フォーム衣料に適合するミシン針・縫糸を検べるために, 基布の性質を異にする2種のウレタンフォーム衣料と, 形状・太さを異にする10種のDB用ミシン針, 性質を異にする5種の縫糸, DB型・HA型ミシンを用いて実験を行なった.
その結果, 針の布におよぼす影響は, 基布の組織・厚さと密接な関係のあることが認められた.基布が緯メリヤスで, 薄く, 編目のゆるやかな場合は, フォームが比較的厚くても, 針のまさつ熱の発生は少なく, 繊維の溶融度も低い.針は, 先頭部が放物線状をなし, 先端がRアールをもつものが規格形の針よりもまさつ熱の発生が少ないが, 針の表面に, 浅くて, こまかい不規則な網目状の凹凸がつけられているものは更に少ない.

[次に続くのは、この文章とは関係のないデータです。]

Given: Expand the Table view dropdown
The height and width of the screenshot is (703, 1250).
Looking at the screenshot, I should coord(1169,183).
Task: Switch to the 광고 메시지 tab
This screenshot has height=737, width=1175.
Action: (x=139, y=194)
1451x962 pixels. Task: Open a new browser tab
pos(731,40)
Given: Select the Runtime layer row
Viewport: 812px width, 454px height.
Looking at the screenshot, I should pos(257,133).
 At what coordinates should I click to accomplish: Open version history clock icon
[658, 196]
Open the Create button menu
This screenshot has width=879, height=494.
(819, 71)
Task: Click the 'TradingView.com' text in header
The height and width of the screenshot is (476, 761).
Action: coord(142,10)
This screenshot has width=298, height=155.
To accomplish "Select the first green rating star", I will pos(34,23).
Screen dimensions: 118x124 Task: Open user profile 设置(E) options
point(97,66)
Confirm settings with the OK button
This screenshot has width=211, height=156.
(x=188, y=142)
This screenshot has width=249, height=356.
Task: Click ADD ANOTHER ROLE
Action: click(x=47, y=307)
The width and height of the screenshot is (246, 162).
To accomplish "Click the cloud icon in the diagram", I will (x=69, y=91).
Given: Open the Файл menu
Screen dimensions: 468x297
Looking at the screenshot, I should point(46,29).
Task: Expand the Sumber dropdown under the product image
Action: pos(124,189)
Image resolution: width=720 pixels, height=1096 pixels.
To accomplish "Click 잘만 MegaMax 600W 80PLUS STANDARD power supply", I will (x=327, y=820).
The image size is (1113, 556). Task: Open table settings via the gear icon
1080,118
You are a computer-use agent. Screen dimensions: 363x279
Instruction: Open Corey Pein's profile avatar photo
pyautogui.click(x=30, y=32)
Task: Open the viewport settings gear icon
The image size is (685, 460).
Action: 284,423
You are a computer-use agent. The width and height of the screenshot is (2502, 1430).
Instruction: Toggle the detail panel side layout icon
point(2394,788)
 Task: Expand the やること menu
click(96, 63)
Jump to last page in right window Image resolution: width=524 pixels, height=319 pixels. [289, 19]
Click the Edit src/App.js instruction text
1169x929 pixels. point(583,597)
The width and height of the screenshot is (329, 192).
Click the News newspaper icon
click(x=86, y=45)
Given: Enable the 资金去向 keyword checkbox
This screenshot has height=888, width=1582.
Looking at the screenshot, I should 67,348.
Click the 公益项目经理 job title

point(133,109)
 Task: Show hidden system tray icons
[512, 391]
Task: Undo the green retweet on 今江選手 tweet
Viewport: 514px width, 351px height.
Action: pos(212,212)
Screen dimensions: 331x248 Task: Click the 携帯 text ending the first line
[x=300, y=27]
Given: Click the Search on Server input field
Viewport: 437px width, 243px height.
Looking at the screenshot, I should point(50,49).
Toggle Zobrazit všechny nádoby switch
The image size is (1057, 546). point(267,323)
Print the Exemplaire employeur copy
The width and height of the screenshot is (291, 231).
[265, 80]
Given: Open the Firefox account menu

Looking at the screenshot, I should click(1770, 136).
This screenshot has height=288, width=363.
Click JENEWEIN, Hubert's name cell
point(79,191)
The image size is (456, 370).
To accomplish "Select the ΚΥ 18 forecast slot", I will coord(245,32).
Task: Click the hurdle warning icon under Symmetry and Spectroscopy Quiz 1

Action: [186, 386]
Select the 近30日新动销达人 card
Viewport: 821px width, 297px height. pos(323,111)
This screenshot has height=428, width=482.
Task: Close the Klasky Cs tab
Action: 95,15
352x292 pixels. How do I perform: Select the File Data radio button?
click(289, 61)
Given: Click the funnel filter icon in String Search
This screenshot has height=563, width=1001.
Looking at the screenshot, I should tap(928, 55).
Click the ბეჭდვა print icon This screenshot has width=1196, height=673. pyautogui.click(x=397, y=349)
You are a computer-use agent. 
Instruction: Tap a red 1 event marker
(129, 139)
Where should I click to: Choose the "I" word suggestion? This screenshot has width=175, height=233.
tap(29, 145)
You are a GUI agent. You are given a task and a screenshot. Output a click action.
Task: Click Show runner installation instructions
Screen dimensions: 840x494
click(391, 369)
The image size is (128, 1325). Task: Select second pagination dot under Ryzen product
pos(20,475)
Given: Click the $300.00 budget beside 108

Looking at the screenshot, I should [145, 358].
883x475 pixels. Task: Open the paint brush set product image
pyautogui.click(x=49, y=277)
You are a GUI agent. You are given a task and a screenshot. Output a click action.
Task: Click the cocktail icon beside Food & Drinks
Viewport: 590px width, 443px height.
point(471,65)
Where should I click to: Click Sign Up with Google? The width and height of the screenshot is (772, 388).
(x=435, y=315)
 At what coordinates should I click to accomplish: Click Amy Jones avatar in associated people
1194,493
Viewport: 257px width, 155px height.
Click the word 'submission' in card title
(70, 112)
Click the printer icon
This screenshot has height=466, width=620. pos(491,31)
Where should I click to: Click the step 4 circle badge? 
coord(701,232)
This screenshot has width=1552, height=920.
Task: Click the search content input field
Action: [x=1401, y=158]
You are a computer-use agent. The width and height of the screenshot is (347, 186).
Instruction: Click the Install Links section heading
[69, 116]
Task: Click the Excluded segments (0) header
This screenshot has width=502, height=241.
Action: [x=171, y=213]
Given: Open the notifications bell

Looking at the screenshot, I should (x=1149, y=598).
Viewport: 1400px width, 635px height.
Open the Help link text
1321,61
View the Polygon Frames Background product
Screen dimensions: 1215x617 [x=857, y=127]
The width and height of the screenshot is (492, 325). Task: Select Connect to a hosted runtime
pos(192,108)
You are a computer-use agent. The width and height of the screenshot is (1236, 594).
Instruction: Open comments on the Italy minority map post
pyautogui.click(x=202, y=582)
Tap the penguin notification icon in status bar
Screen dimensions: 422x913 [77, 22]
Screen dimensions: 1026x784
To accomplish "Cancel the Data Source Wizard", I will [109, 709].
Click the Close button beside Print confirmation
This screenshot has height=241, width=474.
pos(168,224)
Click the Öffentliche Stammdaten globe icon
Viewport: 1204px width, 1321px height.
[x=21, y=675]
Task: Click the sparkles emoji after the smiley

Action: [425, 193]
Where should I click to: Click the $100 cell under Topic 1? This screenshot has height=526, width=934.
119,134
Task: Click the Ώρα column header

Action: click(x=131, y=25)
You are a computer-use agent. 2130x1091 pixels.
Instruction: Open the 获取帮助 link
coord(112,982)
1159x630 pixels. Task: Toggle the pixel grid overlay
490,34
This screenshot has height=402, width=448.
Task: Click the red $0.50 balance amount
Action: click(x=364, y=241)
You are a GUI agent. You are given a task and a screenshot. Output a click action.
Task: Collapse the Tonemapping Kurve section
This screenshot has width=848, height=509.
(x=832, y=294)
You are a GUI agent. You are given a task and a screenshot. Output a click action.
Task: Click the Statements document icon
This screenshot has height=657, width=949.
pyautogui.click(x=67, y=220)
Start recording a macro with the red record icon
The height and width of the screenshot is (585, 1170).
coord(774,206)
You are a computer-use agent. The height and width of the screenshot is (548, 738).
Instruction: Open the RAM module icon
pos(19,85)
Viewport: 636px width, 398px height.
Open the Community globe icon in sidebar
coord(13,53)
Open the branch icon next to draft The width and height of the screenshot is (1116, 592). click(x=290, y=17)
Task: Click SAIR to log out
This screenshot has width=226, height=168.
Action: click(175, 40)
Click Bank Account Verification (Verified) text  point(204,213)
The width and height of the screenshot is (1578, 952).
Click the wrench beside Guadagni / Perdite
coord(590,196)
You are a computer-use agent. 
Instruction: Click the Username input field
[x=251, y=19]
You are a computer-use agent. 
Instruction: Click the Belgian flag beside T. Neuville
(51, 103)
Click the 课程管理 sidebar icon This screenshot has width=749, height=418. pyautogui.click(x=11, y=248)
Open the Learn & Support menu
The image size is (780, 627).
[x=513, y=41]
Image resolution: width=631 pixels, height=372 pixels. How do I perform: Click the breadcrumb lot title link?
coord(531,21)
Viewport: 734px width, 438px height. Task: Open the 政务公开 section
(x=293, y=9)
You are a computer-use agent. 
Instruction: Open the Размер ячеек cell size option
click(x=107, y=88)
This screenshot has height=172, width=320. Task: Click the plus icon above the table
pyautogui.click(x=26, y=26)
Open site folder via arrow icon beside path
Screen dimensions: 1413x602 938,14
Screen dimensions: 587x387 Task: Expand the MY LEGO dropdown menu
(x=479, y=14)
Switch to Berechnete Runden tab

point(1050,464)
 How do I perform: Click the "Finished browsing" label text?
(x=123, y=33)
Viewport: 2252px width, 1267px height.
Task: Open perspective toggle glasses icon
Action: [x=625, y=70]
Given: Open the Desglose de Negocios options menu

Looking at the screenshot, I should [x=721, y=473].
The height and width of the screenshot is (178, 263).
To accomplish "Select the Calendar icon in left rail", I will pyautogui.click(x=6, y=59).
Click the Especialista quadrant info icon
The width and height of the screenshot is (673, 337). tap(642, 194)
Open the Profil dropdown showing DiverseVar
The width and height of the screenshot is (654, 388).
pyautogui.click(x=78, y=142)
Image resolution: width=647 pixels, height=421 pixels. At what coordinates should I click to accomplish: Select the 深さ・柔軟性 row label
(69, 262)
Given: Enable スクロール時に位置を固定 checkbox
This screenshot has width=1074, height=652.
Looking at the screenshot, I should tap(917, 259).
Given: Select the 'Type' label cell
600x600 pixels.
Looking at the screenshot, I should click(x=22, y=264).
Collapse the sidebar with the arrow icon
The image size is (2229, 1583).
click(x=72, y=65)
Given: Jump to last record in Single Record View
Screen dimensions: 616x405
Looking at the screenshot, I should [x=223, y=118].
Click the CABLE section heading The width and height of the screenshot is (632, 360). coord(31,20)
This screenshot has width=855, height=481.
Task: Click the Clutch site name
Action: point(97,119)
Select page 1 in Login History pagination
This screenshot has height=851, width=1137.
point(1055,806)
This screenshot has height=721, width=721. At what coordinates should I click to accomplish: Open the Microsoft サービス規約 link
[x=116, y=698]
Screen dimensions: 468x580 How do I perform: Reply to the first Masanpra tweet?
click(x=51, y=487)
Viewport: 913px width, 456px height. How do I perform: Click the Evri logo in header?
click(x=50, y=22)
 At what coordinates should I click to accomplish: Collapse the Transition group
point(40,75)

縫糸は, 動まさつ係数が小で, 伸度・残留伸びの大なる糸が適合性が大である.ポリエステル系のスパン縫糸は, この要求を満たす縫糸と云える.この縫糸の可縫性を高めるには, 針穴内面がよく研磨されていて, 滑りのよいことが条件となる.針の表面に凹凸がつけられている針は, 針穴内面にもこの傾向がみられる.
針の太さについては, 細い針がまさつ熱の発生が少なく, 繊維の溶融度が低いが, 針の耐久性のことを考慮して11番の針が適する.